Stored data entries

----

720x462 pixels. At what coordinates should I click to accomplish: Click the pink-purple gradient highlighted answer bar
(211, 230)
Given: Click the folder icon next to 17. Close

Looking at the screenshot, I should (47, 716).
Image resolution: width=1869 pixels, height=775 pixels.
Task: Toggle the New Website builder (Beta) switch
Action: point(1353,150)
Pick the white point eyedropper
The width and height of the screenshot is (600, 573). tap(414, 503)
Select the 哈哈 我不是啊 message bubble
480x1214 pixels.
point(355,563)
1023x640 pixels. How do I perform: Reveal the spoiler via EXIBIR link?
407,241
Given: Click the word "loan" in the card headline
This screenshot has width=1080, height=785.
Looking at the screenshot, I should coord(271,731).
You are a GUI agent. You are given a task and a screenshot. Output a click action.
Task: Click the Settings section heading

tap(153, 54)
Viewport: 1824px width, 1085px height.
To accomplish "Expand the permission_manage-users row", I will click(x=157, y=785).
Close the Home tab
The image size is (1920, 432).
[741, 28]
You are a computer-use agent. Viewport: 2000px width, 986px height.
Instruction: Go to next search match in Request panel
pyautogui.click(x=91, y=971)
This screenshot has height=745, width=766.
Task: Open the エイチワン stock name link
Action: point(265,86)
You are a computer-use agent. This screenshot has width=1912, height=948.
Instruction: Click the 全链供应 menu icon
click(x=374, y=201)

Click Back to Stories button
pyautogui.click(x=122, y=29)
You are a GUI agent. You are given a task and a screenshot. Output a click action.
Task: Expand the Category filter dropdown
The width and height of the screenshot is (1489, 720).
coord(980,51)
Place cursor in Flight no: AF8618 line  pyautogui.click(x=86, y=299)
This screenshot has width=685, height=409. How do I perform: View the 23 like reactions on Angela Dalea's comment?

----

Pull out every line in the data above that has the word "computer".

[Reply to the task]
You are a computer-use agent. Viewport: 2000px width, 986px height.
You are a computer-use agent. This screenshot has width=1912, height=948.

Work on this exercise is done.